Cuanto antecede tiene sus fundamentos enraizados en un fenómeno que preocupa a nivel mundial: el desencanto por una democracia que no puede solucionar los problemas más acuciantes de la gente, tales como trabajo, educación, salud, seguridad, pobreza y juventud. Nuestra ventaja es que el Paraguay cuenta con suficientes recursos –materiales y humanos– para superar este crónico estancamiento, que tuvo su contraparte de ciertos avances, aunque breves, porque, lastimosamente, algunos gobiernos no toleraron ni lo que se hicieron bien en periodos anteriores, a causa de inquinas y malquerencias personales o sectarias. Con Peña, sin embargo, no se percibe esa actitud de animosidad, ni aun en contra de sus más encarnizados detractores. Da la impresión de que ha perdonado a todos a razón de una causa superior. Tampoco ha demostrado debilidad para enderezar lo torcido y corregir los errores.
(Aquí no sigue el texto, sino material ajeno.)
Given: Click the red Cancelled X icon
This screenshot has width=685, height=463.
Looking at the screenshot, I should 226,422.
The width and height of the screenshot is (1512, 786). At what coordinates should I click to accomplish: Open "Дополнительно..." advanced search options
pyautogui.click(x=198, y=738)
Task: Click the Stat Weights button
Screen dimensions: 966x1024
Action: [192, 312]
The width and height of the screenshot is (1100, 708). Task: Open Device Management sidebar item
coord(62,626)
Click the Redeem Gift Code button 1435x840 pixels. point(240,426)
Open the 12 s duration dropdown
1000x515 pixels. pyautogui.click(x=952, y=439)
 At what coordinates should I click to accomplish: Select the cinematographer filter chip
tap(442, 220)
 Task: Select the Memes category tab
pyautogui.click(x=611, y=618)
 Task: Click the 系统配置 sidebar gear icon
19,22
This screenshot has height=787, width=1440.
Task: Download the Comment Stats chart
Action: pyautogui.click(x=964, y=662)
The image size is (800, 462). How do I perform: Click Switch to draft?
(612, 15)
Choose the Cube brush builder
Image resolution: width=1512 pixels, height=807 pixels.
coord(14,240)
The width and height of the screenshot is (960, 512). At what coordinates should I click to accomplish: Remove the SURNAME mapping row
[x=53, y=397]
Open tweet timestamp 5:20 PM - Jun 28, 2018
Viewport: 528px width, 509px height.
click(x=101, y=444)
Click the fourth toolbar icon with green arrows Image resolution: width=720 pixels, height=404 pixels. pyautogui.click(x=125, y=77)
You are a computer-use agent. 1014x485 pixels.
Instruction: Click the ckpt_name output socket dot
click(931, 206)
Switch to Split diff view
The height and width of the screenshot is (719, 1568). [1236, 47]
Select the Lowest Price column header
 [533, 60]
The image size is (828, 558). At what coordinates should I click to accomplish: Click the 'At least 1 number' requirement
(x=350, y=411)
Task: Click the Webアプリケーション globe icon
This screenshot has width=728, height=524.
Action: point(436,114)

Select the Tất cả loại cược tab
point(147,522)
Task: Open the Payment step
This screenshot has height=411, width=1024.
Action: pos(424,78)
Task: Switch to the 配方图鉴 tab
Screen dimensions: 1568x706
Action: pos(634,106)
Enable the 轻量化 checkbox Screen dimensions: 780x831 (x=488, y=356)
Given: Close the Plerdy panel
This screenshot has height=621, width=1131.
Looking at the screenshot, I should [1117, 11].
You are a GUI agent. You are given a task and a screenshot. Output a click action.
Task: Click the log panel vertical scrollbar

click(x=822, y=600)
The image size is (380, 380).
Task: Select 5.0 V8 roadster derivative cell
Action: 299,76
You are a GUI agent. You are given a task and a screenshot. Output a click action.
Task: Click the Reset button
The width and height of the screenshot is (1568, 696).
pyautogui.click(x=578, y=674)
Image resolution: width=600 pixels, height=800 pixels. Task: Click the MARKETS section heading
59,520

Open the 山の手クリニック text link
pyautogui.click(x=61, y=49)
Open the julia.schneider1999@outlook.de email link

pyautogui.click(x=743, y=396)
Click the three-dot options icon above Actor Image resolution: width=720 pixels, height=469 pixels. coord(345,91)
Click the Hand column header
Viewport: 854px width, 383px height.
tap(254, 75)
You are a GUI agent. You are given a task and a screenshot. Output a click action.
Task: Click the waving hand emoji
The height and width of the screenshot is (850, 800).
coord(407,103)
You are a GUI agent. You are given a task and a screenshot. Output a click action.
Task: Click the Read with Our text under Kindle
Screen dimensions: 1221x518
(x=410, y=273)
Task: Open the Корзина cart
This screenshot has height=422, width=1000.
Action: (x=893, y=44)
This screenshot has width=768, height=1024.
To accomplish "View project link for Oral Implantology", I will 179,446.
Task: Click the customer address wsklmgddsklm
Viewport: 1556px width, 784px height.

Aunque algunos medios –eufóricos– calificaron de “reculadas” que el mandatario retocara algunas de sus propuestas, lo que, por el contrario, demuestra su amplitud de criterios y abierta capacidad de escuchar todas las voces. Lo trascendente, ahora, es trabajar con y para el pueblo, con las virtudes de la honestidad, la trasparencia y la confianza mutua. La política, reiteramos, debe retomar su camino original: organizarse sobre la base del bienestar y la felicidad de los ciudadanos y ciudadanas, sin exclusión alguna.